Entre Nida et Ennahdha, « je t'aime moi non plus »
Mais c'est le parti présidentiel qui sort fortement amoindri de ces élections, arrivant en troisième position derrière les indépendants, véritable surprise du scrutin, et son « allié et rival » Ennahdha avec seulement 20% de l'ensemble des voix exprimées contre, respectivement, 32% et 28% pour les listes indépendantes et les listes islamistes. Soit à 12 et 8 longueurs des deux premiers. Et même si ses dirigeants, parmi les « nouvelles recrues » notamment, tentent de rassurer leur base en cherchant à lui faire « avaler des couleuvres », ils ne font, en fait, que discréditer davantage leur parti aux yeux de l'opinion publique. Imputer cet échec avéré à la seule gestion chaotique du gouvernement et la situation sociale et économique difficile serait se disculper et fuir ses responsabilités. Ils n'ont pas retenu la leçon d'Allemagne et leurs militants, se sentant trahis et en proie au doute, les ont boudés. Nida a cédé beaucoup de terrain à son ancien rival et nouvel allié Ennahdha qui a même puisé dans le « réservoir stratégique nidaiste », à savoir les militants de l'ancien RCD. Situation abracadabrantesque, voire saugrenue, écrivions-nous déjà, d'un parti qui, pourtant, était bien parti pour assurer l'équilibre sur la scène politique nationale et sauver le pays du marasme dans lequel il s'est enlisé au cours des dernières années.

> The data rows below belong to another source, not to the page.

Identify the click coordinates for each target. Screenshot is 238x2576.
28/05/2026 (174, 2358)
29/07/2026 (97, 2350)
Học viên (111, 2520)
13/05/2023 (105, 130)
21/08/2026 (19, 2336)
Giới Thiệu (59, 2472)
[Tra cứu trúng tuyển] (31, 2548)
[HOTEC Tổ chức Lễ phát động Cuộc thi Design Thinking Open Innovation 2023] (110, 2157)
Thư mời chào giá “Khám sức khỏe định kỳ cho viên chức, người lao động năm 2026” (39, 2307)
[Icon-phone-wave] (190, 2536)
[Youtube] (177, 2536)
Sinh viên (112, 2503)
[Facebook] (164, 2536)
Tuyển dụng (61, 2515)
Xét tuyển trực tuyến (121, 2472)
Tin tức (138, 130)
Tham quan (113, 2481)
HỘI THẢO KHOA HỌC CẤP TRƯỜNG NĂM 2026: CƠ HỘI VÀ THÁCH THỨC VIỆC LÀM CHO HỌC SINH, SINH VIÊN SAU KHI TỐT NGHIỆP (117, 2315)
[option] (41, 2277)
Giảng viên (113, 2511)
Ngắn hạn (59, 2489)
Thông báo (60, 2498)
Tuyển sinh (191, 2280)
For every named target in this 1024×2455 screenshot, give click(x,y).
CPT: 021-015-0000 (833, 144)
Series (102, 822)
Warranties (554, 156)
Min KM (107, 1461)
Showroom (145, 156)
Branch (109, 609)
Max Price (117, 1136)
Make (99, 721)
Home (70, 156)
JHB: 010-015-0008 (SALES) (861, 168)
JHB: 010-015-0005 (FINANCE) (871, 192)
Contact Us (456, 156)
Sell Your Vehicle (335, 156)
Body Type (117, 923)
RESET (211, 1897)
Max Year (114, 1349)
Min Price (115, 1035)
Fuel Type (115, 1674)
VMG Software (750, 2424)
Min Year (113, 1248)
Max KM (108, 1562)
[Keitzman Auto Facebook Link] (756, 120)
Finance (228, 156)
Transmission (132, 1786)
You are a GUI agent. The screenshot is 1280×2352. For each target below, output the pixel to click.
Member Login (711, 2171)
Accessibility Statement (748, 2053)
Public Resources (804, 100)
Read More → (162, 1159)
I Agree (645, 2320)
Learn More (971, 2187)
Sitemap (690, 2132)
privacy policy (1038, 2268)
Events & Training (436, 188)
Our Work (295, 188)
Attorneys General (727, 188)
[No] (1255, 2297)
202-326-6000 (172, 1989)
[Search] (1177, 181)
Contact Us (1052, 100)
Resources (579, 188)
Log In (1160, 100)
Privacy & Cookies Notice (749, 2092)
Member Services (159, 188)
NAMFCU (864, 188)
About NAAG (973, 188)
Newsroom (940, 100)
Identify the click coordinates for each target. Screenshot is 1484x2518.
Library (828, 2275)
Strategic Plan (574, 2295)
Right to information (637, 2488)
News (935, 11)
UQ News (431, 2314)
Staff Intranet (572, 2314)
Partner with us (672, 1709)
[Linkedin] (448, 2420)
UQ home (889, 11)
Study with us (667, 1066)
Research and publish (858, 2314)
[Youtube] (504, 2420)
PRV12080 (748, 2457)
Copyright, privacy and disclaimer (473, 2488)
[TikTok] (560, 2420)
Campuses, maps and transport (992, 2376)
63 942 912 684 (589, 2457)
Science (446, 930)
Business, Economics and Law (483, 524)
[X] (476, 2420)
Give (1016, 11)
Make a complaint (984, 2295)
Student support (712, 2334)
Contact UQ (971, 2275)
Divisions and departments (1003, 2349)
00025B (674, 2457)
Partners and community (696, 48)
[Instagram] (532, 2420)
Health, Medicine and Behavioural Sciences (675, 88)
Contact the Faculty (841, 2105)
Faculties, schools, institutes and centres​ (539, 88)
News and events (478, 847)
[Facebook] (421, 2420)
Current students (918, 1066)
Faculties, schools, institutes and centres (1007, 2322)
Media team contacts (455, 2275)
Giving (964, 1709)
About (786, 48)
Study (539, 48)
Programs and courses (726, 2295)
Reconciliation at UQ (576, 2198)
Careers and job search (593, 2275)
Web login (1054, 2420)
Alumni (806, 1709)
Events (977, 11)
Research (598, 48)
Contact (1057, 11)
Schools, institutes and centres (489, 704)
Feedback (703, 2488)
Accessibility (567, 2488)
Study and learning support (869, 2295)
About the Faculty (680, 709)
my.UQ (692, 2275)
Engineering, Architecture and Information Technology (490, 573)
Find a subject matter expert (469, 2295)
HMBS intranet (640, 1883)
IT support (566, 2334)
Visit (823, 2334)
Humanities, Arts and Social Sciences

Le mouvement de Rached Ghannouchi qui continue à prôner le consensus et minimiser l'échec de son allié, s'il a perdu beaucoup de sa base électorale de 2011 et de 2014, se trouve conforté par cette première place parmi les partis politiques qui confirme sa position au sein du parlement où son groupe, qui compte 68 membres, a ravi la première place à celui de Nida Tounès. Avec le plus grand nombre de représentants dans les conseils municipaux, Ennahdha pourrait agir dans la gestion des villes, voire imposer plusieurs points de son programme. Contrairement à Nida qui s'est fissuré, le mouvement islamiste a sauvegardé son unité et s'est bien préparé pour « l'examen » des municipales. Il a même mis à profit les reports du scrutin pour affiner ses listes. Par ses moyens, son organisation et sa base militante, il a réussi à mobiliser, beaucoup plus que les autres partis, dans chacune des 350 circonscriptions. En présentant des femmes non voilées et un concitoyen juif à la tête de quelques listes électorales, il a cherché à envoyer un message à l'intérieur comme à l'extérieur du pays. Sa « victoire » présumée est interprétée comme une réponse à ses détracteurs pour leur montrer que « l'Islam et la démocratie pourraient faire bon ménage ».
Le sort des autres partis
Les résultats ont également marqué l'échec des partis formés par les dissidents de Nida Tounès. «Machrou » de Mohsen Marzouk, « la Tunisie d'abord » de Ridha Belhaj et « Bani watani » de l'ancien ministre de la Santé Said Aydi n'ont pas, dès le départ, présenté de listes dans un grand nombre de circonscription, se contentant d'une simple figuration. A l'arrivée, ils n'ont récolté que des miettes. Même l'Union civile dont, ils sont parmi les initiateurs, n'a pas atteint les 2% de l'ensemble des voix exprimées. Véritable fiasco. Il en est de même pour le «harak» de Moncef Marzouki qui a connu un échec cuisant, y compris dans son fief électoral au sud et notamment à Kébili et Tozeur. Il a fait moins, selon les premiers résultats, que le Parti destourien libre d'Abir Moussi qui, en peu de temps, a réussi à s'imposer sur l'échiquier politique. Présent dans seulement 31 circonscriptions sur 350, il a obtenu une quarantaine de sièges, ce qui n'est pas négligeable. Le discours, parfois virulent, de sa présidente reçoit un écho favorable parmi les anciens militants du RCD dissout qui se sentent perdus dans les méandres d'un paysage politique confus et trahis par les anciens hauts dignitaires du parti. D'ailleurs, ce genre de discours pamphlétaire, pratiqué par une autre figure politique, la députée du Courant démocrate Samia Abbou, a un écho auprès d'une autre frange de la population, déçue par le développement des événements au cours des dernières années et la «confiscation de la révolution» par de nouvelles forces politiques. Le Courant a surpassé plusieurs partis et s'est hissé au niveau du Front populaire formé par une coalition de sept partis. Une force montante qui pourrait brouiller les cartes au cours des prochaines échéances.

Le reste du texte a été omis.